LTL was positively associated with skeletal muscle insulin sensitivity in OOM, and those with shorter telomere length at baseline showed the biggest improvement in skeletal muscle insulin sensitivity. LTL is inversely associated with type 2 diabetes [14] and insulin resistance in men [15] and premenopausal women but not in postmenopausal women [16]. We used the hyperinsulinaemic–euglycaemic clamp to assess insulin sensitivity, which is the gold standard technique. In line with previous findings, we report a lack of association between insulin resistance and telomere length in the elderly non-frail and frail OLM women. Interestingly, only in OOM, LTL had positive associations with skeletal muscle insulin sensitivity in some of the muscle groups studied.

In a previous study, aerobic exercise did not produce changes in telomere length in postmenopausal women [37]. Our results show that RT did not change telomere length in any of our study groups. However, in the OOM group, shorter telomere length (a more unfavourable situation) was associated with a greater improvement in insulin sensitivity, again supporting the notion that an individual with a worse health status has more room for improvement than an already healthy one.

Interestingly, in elderly women (both frail and non-frail) GU per kg was higher in the adductor longus than in other thigh muscles, especially in OOM. We have not previously found significant differences between insulin-stimulated GU rates in different muscle compartments in young or middle-aged individuals [38, 39]. In line with this finding, similar SUV values in different compartments have been reported recently by Oi et al [40]. Our findings of a highly activated adductor longus muscle at rest might be explained by abnormal postural behaviours, such as a backward disequilibrium [41] in elderly women. This disequilibrium has been hypothesised to be due to a backward tilt in the postural vertical [42]. An elegant study has shown that the adductor longus (together with other leg muscles) is responsible for this reaction to the backward tilt [43]. It could be argued that adductor longus muscle, one of the major muscles involved in balance [44], is particularly solicited to compensate the postural alteration typical of ageing.

[Data entries]
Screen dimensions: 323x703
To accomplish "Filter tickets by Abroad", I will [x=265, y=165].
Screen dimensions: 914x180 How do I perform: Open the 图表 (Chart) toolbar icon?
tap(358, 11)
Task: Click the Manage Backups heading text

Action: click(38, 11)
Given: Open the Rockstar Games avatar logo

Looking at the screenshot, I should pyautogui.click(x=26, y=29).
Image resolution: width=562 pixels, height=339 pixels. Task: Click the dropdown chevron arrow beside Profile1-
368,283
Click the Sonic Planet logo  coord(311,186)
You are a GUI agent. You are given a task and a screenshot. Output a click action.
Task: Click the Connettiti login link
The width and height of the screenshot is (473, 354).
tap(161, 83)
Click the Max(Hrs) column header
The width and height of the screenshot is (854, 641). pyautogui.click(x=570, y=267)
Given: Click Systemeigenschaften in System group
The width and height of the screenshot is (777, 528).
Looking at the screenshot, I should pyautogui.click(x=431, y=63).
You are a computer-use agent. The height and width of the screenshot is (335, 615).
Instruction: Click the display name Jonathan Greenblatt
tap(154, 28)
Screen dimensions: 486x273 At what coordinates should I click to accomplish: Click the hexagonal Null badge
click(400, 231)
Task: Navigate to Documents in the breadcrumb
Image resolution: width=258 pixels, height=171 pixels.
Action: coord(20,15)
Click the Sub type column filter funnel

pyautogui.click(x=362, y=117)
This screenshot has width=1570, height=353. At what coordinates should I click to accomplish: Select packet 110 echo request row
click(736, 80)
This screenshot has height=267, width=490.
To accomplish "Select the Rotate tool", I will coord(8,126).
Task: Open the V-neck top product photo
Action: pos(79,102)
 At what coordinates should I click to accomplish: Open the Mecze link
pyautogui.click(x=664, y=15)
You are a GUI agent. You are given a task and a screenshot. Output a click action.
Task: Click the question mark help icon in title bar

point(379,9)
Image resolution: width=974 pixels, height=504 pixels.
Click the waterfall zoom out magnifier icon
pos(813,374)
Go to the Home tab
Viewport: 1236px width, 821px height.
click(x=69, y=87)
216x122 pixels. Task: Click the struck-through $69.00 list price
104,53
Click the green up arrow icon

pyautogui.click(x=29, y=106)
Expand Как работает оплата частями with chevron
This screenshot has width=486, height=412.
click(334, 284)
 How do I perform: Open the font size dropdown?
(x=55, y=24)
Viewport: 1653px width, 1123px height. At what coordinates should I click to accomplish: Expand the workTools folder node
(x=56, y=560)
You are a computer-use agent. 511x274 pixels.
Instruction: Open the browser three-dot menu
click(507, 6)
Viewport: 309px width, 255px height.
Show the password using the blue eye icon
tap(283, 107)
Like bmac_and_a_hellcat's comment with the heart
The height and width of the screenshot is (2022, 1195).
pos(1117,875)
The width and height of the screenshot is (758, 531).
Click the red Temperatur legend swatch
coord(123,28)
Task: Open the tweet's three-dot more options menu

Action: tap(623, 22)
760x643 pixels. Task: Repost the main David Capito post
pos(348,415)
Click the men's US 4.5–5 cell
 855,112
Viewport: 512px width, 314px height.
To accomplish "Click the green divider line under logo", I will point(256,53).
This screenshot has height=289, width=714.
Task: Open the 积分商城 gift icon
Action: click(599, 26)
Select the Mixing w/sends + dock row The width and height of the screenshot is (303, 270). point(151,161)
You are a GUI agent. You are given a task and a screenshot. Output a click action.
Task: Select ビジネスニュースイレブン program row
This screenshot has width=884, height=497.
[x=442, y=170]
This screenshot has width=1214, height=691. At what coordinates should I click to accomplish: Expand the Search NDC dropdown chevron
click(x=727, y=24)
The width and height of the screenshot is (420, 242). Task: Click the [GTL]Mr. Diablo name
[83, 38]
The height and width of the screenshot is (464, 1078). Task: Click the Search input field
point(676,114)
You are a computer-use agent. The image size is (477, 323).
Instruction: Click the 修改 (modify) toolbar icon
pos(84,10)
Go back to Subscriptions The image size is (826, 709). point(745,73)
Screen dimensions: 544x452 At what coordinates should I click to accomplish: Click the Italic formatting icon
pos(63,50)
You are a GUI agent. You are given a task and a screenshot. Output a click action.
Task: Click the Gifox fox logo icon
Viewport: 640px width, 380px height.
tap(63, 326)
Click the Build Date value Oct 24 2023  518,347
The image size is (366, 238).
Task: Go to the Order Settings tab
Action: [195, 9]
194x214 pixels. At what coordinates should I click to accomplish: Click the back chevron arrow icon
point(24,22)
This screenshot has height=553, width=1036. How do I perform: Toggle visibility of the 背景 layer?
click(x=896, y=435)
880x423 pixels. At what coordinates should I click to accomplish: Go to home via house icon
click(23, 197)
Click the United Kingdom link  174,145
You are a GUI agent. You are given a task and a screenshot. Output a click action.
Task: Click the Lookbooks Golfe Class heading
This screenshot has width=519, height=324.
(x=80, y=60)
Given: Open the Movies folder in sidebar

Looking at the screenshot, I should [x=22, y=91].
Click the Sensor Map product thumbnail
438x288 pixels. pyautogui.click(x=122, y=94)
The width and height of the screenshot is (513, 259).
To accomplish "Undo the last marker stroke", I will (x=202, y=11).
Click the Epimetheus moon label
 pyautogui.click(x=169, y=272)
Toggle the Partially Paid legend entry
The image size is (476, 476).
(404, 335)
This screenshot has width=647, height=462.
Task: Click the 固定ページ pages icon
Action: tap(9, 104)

- [Task details]:
Resume the discussion of telomere length, insulin sensitivity and thigh muscle glucose uptake in older women, picking up after its final sentence.

- [Answer space]:
IMCL in leg skeletal muscle in the elderly is higher than in younger adults and is correlated to insulin resistance, even after accounting for body fat [45]. In our study, OLM and OOM did not differ for body fat and IMCL, but the exercise treatment decreased IMCL significantly only in the OOM group. The decrement of IMCL following exercise intervention is in line with a previous study in rats [46], but some studies in humans reported increments in IMCL after aerobic exercise [47, 48]. In a study of elderly men, aerobic but not resistance exercise increased IMCL [49]. The IMCL decrease in the OOM group in our study, together with the improvement in skeletal muscle insulin sensitivity, strength (also in OLM) and mass (also in OLM) testify how elderly ‘frail’ women benefit from resistance exercise, especially offspring of obese/overweight mothers.

There are limitations in our study. The groups studied were relatively small. However, the study design and techniques used restrict the use of large groups. The groups of frail women had lower handgrip strength but were similar to the CTR group in relation to age, BMI and body fat percentage. Nonetheless, the CTR group had higher quadriceps muscles mass and tended to have better insulin sensitivity than the OOM group. Although the handgrip test is considered a valid marker for frailty [9, 11], we cannot exclude that a multi-component definition of frailty could have shown more marked differences. Furthermore, we cannot exclude the influence of genetic background on fetal programming from maternal obesity, but there is solid evidence that fetal programming has a bigger role than genetic background [5, 6].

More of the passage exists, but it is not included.